Education, Elections, Featured, Weld County, Windsor

More than 6,500 signatures turned in to recall two Windsor-Severance school board members

WINDSOR — A parent group frustrated with how things are being run by the Windsor-Severance Re-4 school board turned in more than the required signatures on Wednesday to start the recall process of two members of that board.

It will be a month before Weld County Clerk and Recorder Carly Koppes announces if the more than 6,000 signatures turned in are valid, but Luke and Brooke Alles, two of the parents behind the effort, believe they are. Ashley Harrison was the third parent named on the recall.

Luke Alles looks over the more than 6,500 signatures his group gathered to recall two Weld Re-4 Board of Education members.

“Honestly, I never thought there would be a need for a recall in Re-4,” Brooke said. “I was convinced (despite many others telling me different), the leaders of the district would hear the parents out and take the small steps to come together for the children.”

Windsor-Severance Re-4 School District is home to about 8,000 students in the affluent suburbs just 10 miles northwest of Greeley, with a portion of the district lying inside Greeley borders.

The district is led by a five-member board of directors. Board President Jennifer Lieber and Director Regan Price are the two members targeted for the recall.

Two other members, Lance Nichols and Chris Perkins (who were both previously appointed to fill vacant seats) were up for re-election on the November ballot. Nichols retained his seat, but Perkins lost to newcomer Aaron Smith. Both races were heated and ugly from the start, dividing the small community in battles that included multiple campaign finance violation complaints and more than $40,000 dollars in campaign expenditures.

In addition to the recall and the two board seats, the district asked voters for a mill-levy increase and a $180 million bond for new schools last week. Both failed, as the group leading the recall efforts also opposed the bond, campaigning against it with the slogan “right bond/wrong board.”

The recall itself has also divided the community with signs on both sides of issue in every corner from West Greeley to Windsor to Severance.

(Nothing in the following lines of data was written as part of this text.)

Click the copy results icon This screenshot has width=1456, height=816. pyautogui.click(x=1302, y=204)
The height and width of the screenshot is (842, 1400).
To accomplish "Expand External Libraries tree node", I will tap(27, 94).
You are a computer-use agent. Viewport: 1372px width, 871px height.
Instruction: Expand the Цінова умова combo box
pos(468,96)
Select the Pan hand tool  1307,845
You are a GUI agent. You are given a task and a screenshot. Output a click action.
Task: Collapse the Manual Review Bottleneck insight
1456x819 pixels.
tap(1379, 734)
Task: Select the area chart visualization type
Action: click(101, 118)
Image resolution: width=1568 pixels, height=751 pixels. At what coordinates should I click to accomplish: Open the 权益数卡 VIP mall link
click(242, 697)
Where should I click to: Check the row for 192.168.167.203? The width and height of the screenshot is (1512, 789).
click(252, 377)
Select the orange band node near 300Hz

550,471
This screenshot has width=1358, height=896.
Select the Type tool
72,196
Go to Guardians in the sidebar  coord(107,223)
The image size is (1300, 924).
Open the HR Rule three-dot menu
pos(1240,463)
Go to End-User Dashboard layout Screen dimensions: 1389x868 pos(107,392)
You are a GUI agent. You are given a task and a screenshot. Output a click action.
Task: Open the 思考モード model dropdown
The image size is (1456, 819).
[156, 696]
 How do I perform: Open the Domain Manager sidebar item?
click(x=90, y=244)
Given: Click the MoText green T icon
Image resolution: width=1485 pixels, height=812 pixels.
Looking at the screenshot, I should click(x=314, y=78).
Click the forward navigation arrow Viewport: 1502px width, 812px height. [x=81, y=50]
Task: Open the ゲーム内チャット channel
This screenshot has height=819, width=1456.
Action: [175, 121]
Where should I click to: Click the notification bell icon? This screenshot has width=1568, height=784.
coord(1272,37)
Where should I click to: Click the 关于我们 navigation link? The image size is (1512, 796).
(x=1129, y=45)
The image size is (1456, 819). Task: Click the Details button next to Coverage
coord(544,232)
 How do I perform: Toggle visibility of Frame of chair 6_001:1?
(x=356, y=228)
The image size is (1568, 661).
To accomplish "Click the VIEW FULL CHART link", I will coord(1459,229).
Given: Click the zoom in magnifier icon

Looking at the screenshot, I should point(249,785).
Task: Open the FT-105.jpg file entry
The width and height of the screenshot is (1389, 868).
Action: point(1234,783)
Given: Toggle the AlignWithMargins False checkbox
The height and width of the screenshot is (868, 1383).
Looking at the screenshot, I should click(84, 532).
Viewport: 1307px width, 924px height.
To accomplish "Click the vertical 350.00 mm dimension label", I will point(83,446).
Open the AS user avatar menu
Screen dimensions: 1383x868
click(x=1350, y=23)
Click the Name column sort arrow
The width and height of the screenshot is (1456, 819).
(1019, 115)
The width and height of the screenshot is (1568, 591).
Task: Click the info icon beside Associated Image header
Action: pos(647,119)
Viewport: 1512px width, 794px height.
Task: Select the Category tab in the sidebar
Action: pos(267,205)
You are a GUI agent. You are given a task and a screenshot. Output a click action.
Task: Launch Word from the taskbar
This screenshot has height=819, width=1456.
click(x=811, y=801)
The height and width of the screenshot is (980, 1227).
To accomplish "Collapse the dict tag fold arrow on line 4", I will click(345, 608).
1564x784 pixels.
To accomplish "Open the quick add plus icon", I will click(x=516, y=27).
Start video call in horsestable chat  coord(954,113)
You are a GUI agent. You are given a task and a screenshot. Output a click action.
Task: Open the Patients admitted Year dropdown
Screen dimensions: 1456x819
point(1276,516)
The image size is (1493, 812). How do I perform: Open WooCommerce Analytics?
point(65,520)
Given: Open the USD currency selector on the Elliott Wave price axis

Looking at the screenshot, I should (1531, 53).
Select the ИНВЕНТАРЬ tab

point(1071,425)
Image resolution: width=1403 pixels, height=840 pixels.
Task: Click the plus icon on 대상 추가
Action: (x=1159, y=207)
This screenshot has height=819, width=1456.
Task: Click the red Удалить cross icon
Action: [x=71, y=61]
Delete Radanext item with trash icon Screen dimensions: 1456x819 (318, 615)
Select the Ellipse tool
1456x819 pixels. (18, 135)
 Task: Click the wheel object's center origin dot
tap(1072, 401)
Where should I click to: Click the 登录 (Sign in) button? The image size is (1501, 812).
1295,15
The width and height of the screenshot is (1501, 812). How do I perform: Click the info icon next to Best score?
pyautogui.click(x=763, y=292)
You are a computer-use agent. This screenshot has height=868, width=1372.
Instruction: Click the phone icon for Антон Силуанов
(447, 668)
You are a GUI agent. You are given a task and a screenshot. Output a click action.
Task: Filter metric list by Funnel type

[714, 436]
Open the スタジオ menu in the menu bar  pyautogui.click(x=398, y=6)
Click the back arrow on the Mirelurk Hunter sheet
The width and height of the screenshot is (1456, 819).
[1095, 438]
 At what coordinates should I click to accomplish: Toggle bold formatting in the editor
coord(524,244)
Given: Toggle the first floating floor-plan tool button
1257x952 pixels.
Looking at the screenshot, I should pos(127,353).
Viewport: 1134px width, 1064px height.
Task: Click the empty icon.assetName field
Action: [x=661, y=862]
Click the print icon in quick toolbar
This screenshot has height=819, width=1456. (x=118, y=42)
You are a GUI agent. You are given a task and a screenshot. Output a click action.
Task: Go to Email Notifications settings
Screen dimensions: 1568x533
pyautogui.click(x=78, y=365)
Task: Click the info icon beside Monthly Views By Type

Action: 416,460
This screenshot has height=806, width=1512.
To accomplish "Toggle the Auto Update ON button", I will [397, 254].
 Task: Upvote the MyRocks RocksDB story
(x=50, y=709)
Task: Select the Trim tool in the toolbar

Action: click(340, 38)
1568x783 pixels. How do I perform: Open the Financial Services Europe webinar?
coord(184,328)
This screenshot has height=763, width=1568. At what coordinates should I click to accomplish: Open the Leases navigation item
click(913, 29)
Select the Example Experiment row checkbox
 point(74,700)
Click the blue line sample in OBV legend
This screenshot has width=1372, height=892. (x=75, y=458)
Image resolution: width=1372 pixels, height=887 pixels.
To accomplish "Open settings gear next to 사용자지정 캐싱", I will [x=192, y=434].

Weld County Clerk and Recorder Carly Koppes goes through the pages of petitions handed in to her office on Wednesday to recall two Weld Re-4 Board of Education members.

Well-known, local developer and Windsor native, Martin Lind, who has historically backed the school district, sent a letter during the campaign to residents in the Water Valley development — a metro district on the southeast side of town — endorsing a no vote on the bond until the current board could be replaced.

Signature gathering was uphill battle from the start. Because Lieber and Price ran unopposed in their last election, the election was canceled, so rather than the usual recall requirement of 40 percent of votes cast, organizers had to collect a number equal to 10 percent of all registered voters, a daunting 3,120 valid signatures per recall target from active registered voters in a community with just 31,000 total registered voters. No one thought it would happen.

But on Wednesday, Koppes confirmed she took possession of approximately 3,250 signatures each for the two women. She has until Dec. 8 to validate them. Luke said the group was verifying signatures as they collected them, and he is optimistic they have enough to put the recall on the ballot, which wouldn’t happen until sometime in March or April of 2022, Koppes said.

Should any signatures be rejected, the recall effort will have three days from the time of notification to cure the signatures.

Brook pointed to several issues she had with the district that went ignored and unanswered as the reason she started to grow concerned. But she said when policies were put in place without the proper public votes and when the district expanded its social and emotional learning while the curriculum was still under review without notifying parents, she said enough was enough.

A group working on the recall effort gather at a local coffee house to notarize packets for volunteers collecting signatures.

“It was evident that there was a need for a recall,” Brooke said. “As parents were growing more and more frustrated and the impact on the students was also becoming worse and worse.”

Complete Colorado had not been able to contact Lieber and Price by press time.

Koppes said this is the first school board recall in Weld County that she has processed, although voters in 10 other school districts of the 22 districts in Weld have contacted her for more information. She said it is also one of the first in the state under new recall laws that went into effect this year.

A recall attempt in the Boulder Valley School District is in the signature collection process currently.

That law requires circulators to wear name badges that identify them as either paid or volunteer, the petition must identify how much the recall will cost — in Windsor it’s estimated to be about $85,000 — it requires the reasons for the recall to be truthful and if the election ends in a tie, the subject of the recall retains their seat.

Koppes said she will notify all the parties involved by Friday of the exact timeline of events.

Brooke said regardless of the outcome, the community went through the democratic process and she’s hopeful Liber and Price will now listen to their constituents.

“The opposition of the recall was concerned about the cost,” Brooke said. “Therefore, they have the rare opportunity to listen to both sides and bring the community together by resigning and saving the district that money. It is sad that some very small adjustment sin communication or parent involvement couldn’t lead to a resolution, but I think it’s been an awakening to many and very eye opening that something must change.”